An example of this kind of middleware could look like:import { ApolloServer } from 'apollo-server-lambda'

import { GraphQLClient } from 'graphql-request'
import { typeDefs } from './utils/schema'
import { customQuery } from './utils/queries'

const client = new GraphQLClient(process.env.FAUNADB_API, {
  headers: {
    authorization: `Bearer ${process.env.FAUNADB_KEY}`,
  }
})

const resolvers = {
  Query: {
    customQuery: async () => {
      const response = await client.request(customQuery)
      return response.customQuery
    }
  }
}

const server = new ApolloServer({
  typeDefs,
  resolvers
})

exports.handler = server.createHandler()

This code snippet uses ApolloServer to build a GraphQL interface on top of Fauna. An obvious drawback here is that it will slow down the response and add up unnecessary cycles to response time.

Conclusion

In the early stages of a startup, when you still need to validate your product/market fit hypothesis, you want to ship a product as fast as possible. Ideally, you will want to spend 0 minutes on things that don’t bring direct value to the customer like setting up and maintaining back-end infrastructure.

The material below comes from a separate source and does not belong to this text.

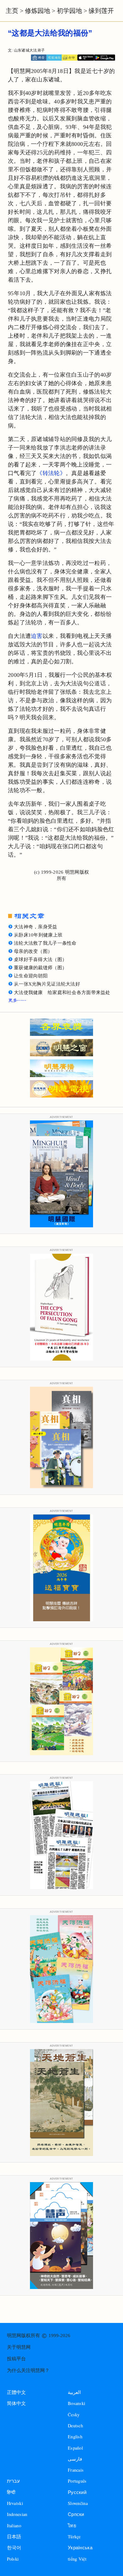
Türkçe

Of course, you can scaffold a server on your favorite language and framework, but it can quickly become time-consuming and costly to maintain it. You may argue that over time it will pay out, you’ll have more control over it. Agreed, but that’s not your goal right now. You need to ship a product as fast as possible with minimal effort. You need to be lean. You need to be agile.

That’s where FaunaDB makes perfect sense to me. With this service, I can go fully production-ready with a database-as-a-service in less than an hour, while it would have taken a day or two to containerize and self-host my own data and back-end, plus the headaches of maintaining it.

FaunaDB allowed me to build my service without worrying about the data infrastructure and all the operational burdens than historically come with it.